In the last several weeks as I was working to put the first issue of Pastiche together I noticed that something else was happening. As I made the 61 pages that formed Issue 1, and each page is individually made and can stand alone so that I can move them around and fit them together as feels best, I began to see the bits and parts of my life in their odd little shapes, different colors and patterns. It brought me back to the knowledge that my life, like my art, and my writing, and most currently my zine, Pastiche, is a patchwork quilt, a crazy quilt more to the point, where individual pieces are nothing on their own, but fitted together and stitched they become a thing of beauty.

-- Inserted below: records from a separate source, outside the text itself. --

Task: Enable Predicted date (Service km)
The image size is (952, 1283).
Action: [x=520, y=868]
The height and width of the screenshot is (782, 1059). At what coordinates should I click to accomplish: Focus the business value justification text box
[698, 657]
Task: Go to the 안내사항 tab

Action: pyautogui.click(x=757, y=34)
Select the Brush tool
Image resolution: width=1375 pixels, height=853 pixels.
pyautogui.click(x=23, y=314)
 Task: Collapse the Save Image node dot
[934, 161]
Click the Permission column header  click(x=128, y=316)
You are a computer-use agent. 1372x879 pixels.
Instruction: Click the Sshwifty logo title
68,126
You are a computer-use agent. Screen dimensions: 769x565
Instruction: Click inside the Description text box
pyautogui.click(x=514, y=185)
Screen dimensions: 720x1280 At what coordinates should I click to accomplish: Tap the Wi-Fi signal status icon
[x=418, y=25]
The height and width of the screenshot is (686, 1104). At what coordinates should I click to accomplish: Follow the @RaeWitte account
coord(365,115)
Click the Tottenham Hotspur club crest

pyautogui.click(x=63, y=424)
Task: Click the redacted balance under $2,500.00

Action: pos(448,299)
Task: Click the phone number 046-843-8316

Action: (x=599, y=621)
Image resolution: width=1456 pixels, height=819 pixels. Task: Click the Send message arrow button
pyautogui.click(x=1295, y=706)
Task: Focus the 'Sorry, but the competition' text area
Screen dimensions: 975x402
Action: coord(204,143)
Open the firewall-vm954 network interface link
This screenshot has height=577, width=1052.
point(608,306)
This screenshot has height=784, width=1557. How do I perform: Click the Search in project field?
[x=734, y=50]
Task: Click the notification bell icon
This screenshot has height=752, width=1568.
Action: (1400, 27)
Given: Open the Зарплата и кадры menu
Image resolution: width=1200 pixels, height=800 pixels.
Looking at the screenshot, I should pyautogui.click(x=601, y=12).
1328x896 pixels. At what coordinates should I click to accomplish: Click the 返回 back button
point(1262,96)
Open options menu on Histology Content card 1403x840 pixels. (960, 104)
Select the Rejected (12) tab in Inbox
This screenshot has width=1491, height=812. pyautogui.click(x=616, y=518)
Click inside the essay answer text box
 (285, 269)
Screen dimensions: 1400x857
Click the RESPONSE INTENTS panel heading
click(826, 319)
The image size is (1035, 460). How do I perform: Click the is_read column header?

This morning I was getting ready to work. Here next to me was a pile of books, the binder with Pastiche, the first issue and the beginning pages for the next issue in it, a notebook for designing the work to come, pens, paint brushes and watercolors, all piled up. It forms a quilt of my day of sorts and it made me smile. Being bipolar I work according to the whims of my little grey cells as Poirot would have said, and individually it can look like a mish-mash, a tumbly-tangle of things and that is exactly what a pastiche is. Doing this little periodical is helping me put together my life in a whole new way. I fit the pieces into the whole and sew them in so that that which felt disjointed and as if a disembodied blob of something that had no place to go now fits.
Then in my notebook for designing the next issue I draw and paint the squares of a quilt and fit pages into the squares. Each page is a different color and those colors need to be in harmony with one another. It takes many steps to make an individual page. Finding the right artwork from my large collection of books of copyright free art, resizing it, fitting it to the page, resizing that, coloring the pages — all of these things work back and forth between a minimum of 6 different programs on the computer — and finally I write the content. I call this “making pages” and the creation of the page and deciding where it should fit is exactly like sorting through the fabric basket to find the next little piece that fits perfectly in the spot. And this practice is really aiding me in putting my life together in a way that is working better. A place for everything, everything in it’s place really matters when so much of my life has felt helter-skelter and my days felt so fragmented I was in tears a lot of the time. Now writing this blog post fits one place, painting fits another, going out with the dogs another, and so on. I begin to get a clearer idea of not only what I need to do but what I have done. Pastiche is a collection of pieces that form one quilt, but it is but a single piece in the quilt of my life.
Your quilt might be a regular patchwork quilt with evenly cut squares, or it might be an intricate design beautifully executed, all of ours will be different. And maybe you don’t sew by hand but you can paint it, or design it in your journal or in a planner, but the “stitching” together of the pieces of your life in a pattern that increases your sense of inner peace and calm and gives your life a direction that leads to a feeling of wholeness is a magical thing and worth doing. I had to start creating my zine before it led me to organize my life in a way that works for me. I laughed a day or two ago and asked, on Instagram, why I have all these great planners but still write lists and appointments on an odd assortment of pieces of paper or post-it notes? As much as I love beautiful planners they don’t fit my life in the way that my bits and pieces of paper do, but I need to stitch them together in some way for them to work effectively or I will be so scattered I will forget what I’m supposed to do. I have an art wall behind me where I sit here, it is 9′ long, 1/3 cork board, 1/3 white board, 1/3 chalk board. I will arrange my bits and pieces together by putting the papers together like their own little quilt on my art wall. I heave a sigh of relief at the thought. My house might not be neat as a pin but if my inner life is organized my outer life will fall into place.
So back I go to working on Pastiche, making pages, and stitching together my own life as I go, crazy-quilting the pieces of this crazy life of mine together, and feeling a peace I have never known.